Proposal of Sociological Indicators
6.1
Jobs Created by the Plant (n / MW)
Definition: Nj = Number of jobs (direct / indirect) created by a 1 MW power plant for the different steps : manufacture, installation, operation and maintenance Sample values: Wind: • A European study of 1999 assumes that 17 job–years of employment are created for every MW of wind energy capacity manufactured, and a further 5 job – years for the installation of every MW, bringing the total to 22 job – years; • WindPower Denmark : 50,000 jobs created in the wind industry by the end of 2001 throughout the world; • The latest update of Wind Force 12 (EWEA, 2003a) suggests that the feasible number of jobs created in the wind industry worldwide by 2020 will be 1.8 million; • In Canada, 10,000MW in 2010 would create 80,000 to 160,000 jobs; • In UK (source DTI), RES should have created between 17,000 and 35,000 jobs in 2020 (8,000 in 2003).
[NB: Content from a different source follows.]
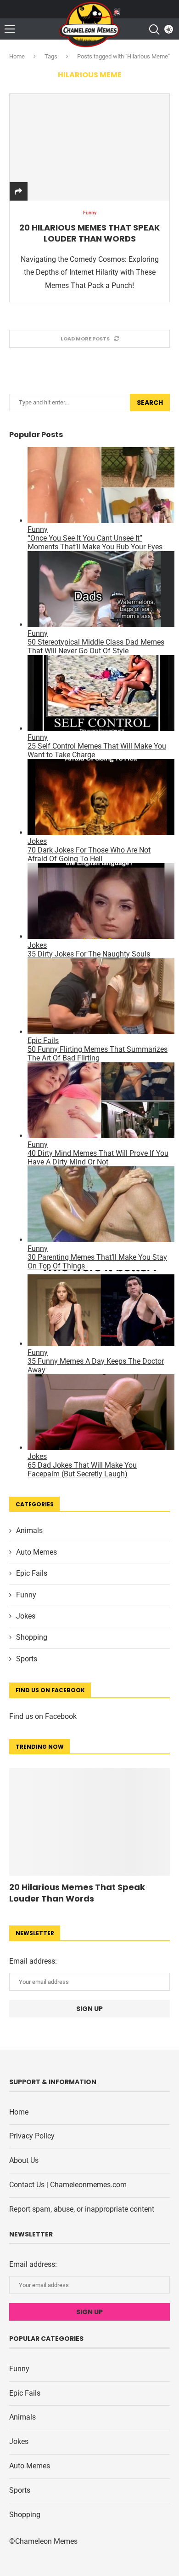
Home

Solar / PV: • Estimate by CEA-France 2003 : 20 jobs per produced MW, 30 jobs per consumed MW; • 6,400 jobs in 1997 (70% = Germany + USA + Japan); • SEIA (Solar Energy Industry Association – USA) 3,800 jobs created for every US$ 100 million of PV cell sales; • cf. SEIA & DOE 2001 20,000 employed in the PV industry in the United States. Biomass: • France 4,5 direct jobs created for 1,000 tep (tonnes equivalent petroleum) produced or distributed. • USA EPRI gives an average value of about 20 full-time operating and supervising staff members for a 20 MW biomass power plant. Altogether (including operation, maintenance, truck drivers, etc …), a total of 1.6 jobs per MW is estimated by EPRI in the USA. Comments: • Note that subsidies in some countries (for wind and PV in particular) can distort the data and make meaningful comparisons impossible. •
A distinction must be made between job-years for manufacturing and installation on the one hand, and jobs for O&M on the other hand (wind and PV in particular), especially when the manufacturer is not in the country of installation.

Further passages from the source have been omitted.